--- START Extracted material ---

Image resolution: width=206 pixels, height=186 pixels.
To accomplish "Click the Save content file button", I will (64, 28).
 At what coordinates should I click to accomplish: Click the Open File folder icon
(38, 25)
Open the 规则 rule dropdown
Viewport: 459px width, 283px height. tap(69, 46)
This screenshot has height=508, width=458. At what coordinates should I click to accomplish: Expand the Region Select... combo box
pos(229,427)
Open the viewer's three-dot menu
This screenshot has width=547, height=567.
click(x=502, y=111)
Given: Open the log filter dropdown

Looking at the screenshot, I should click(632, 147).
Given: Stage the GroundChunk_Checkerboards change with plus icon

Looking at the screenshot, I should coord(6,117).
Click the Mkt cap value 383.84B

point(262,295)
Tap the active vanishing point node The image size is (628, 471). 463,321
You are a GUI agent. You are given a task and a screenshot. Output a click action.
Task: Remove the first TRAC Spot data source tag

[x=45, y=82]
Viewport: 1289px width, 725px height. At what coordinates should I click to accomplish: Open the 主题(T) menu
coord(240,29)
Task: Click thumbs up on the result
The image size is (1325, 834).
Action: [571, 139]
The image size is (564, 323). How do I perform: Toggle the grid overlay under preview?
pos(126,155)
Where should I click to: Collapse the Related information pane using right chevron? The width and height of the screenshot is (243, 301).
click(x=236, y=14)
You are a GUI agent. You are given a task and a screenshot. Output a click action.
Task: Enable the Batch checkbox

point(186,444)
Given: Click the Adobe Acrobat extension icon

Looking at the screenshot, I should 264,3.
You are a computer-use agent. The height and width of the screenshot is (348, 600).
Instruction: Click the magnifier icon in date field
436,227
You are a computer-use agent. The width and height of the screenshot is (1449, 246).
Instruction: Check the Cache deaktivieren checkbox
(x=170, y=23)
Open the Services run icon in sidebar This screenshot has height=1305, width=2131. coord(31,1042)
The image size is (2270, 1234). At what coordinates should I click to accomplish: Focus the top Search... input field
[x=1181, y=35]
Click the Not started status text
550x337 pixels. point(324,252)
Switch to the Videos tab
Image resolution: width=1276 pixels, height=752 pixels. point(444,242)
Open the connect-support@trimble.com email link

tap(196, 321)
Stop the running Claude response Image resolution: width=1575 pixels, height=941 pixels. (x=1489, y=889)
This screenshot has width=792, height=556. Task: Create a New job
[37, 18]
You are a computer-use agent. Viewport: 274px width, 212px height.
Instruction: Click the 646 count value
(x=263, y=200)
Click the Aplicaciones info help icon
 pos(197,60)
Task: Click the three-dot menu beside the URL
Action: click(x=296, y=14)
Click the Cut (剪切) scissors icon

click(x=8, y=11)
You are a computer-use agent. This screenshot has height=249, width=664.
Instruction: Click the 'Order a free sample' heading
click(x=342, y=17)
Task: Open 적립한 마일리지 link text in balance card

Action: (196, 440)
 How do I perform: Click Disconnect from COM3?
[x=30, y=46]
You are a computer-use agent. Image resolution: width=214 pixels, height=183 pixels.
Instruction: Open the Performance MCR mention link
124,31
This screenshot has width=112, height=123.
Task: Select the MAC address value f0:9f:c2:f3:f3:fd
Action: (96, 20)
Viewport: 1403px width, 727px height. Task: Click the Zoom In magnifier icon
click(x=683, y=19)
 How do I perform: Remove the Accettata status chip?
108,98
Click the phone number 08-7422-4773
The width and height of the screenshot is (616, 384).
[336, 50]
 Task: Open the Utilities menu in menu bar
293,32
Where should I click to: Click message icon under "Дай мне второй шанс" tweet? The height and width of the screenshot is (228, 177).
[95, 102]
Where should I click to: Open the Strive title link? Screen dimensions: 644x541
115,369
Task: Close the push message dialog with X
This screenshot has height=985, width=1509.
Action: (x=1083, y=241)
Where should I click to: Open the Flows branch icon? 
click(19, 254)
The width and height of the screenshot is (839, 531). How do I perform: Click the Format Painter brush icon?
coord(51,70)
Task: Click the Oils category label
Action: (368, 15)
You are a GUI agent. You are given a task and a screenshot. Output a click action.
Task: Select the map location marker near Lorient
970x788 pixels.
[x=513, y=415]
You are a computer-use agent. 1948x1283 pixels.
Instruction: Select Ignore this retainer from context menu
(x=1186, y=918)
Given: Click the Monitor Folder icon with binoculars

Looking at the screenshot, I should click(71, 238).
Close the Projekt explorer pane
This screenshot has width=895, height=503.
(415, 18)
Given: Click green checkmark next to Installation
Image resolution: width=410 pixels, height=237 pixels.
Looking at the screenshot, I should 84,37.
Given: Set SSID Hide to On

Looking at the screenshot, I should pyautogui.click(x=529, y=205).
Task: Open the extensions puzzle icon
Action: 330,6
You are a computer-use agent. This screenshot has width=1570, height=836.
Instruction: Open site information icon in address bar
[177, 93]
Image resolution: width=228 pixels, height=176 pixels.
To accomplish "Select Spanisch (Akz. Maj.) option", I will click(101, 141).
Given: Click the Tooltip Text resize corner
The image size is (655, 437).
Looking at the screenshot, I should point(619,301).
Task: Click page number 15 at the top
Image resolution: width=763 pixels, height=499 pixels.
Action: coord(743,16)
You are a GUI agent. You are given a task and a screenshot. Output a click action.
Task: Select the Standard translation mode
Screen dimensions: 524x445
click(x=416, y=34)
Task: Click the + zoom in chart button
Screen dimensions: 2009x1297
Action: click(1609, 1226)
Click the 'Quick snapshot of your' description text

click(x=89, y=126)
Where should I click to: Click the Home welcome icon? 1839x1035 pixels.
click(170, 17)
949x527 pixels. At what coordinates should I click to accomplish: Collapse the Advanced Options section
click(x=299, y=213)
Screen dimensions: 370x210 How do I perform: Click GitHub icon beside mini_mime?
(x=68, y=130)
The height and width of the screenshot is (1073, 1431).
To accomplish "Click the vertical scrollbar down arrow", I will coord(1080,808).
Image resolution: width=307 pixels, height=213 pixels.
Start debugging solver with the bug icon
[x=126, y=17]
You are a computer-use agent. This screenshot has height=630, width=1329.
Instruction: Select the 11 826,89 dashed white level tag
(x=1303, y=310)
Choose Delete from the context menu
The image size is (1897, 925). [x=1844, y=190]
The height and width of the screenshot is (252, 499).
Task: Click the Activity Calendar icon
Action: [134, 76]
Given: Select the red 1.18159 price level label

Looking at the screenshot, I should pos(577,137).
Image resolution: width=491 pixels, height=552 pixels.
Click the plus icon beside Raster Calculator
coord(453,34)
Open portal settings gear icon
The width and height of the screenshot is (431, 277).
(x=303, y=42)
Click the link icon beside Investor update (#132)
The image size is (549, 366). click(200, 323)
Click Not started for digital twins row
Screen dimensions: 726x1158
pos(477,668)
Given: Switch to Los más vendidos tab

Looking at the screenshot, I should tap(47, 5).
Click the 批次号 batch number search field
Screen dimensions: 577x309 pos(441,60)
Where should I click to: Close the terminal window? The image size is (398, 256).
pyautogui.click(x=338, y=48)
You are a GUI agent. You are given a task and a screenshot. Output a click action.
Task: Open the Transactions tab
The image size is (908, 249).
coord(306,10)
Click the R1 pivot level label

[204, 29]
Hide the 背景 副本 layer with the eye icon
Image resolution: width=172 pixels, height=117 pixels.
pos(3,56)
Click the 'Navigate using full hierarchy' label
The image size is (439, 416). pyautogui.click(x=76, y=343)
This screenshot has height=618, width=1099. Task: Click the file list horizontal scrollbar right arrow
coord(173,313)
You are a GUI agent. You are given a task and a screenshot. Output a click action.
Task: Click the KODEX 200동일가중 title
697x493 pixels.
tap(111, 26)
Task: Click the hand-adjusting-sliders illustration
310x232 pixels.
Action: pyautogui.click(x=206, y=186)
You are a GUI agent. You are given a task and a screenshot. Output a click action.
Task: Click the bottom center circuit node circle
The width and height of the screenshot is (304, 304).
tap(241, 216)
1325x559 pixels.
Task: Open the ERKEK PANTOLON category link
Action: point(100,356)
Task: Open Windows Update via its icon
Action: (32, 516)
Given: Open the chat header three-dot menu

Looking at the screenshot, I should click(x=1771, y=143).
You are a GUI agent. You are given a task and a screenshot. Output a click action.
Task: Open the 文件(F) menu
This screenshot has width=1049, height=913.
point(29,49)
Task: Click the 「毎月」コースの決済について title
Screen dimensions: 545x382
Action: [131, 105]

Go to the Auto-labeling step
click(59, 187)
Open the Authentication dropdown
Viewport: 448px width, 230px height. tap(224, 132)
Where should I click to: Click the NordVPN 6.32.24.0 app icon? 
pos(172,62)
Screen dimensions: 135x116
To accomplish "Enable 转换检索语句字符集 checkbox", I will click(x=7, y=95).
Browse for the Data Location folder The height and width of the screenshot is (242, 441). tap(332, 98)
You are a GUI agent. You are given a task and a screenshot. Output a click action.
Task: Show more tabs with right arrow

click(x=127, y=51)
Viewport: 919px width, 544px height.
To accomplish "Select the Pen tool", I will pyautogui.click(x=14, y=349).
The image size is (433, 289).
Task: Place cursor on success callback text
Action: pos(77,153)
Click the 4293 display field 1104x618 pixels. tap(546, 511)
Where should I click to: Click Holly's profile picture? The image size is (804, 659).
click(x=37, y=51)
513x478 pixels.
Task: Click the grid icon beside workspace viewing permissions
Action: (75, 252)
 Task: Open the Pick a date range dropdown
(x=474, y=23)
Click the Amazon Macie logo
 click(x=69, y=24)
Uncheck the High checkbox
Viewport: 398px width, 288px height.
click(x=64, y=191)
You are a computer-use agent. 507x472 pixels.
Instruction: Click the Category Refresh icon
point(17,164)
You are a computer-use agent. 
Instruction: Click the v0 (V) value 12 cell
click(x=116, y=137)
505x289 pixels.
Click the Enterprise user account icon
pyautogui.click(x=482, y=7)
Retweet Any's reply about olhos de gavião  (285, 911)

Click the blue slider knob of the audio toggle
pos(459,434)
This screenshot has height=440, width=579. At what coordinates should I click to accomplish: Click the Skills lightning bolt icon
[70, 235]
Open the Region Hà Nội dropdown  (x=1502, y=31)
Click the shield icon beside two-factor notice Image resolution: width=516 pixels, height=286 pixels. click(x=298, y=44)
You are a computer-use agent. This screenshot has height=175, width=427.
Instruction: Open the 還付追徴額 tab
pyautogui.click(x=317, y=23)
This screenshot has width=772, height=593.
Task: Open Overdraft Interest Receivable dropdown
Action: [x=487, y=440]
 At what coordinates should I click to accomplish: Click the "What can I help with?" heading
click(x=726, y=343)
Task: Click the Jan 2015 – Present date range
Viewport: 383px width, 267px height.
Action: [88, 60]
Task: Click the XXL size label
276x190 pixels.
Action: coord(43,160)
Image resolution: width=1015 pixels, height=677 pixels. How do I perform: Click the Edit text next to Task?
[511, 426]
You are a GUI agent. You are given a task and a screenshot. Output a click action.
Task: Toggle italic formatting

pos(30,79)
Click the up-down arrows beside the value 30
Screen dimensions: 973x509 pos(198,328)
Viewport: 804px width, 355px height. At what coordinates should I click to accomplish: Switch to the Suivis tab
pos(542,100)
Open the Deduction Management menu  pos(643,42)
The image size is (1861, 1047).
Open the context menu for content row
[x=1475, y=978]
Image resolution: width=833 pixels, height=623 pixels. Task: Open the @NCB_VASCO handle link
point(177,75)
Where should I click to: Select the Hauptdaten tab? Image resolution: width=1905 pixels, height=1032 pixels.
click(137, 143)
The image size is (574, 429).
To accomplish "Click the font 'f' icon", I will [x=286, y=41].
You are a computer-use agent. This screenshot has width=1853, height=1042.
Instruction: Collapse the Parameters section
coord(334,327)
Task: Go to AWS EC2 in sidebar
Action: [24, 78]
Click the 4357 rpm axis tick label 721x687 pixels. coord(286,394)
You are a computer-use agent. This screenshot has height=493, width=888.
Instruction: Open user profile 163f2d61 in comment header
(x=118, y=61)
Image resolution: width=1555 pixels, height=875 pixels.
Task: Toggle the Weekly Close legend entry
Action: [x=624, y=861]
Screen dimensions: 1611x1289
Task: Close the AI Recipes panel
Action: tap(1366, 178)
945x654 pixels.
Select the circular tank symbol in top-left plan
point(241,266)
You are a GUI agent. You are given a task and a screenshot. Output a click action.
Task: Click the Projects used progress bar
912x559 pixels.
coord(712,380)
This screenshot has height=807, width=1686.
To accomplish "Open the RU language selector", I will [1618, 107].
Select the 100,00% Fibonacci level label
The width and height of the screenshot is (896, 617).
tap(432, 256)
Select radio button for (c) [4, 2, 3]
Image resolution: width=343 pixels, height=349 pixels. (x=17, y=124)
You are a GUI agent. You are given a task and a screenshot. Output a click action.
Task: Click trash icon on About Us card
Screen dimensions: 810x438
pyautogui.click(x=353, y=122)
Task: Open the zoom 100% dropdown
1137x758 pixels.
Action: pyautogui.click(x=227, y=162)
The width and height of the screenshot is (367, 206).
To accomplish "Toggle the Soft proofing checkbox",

--- END Extracted material ---

Exercise aim =
Scale the material from its first line through the line that contains "Viewport: 459px width, 283px", both ends included, and give every one of those lines again, requests as well. Multiply each number in the answers (the click coordinates and the viewport dimensions) by 1.35 and round to whole numbers, with halves rounding up.

Response =
Image resolution: width=206 pixels, height=186 pixels.
To accomplish "Click the Save content file button", I will (86, 38).
 At what coordinates should I click to accomplish: Click the Open File folder icon
(51, 34)
Open the 规则 rule dropdown
Viewport: 620px width, 382px height. tap(93, 62)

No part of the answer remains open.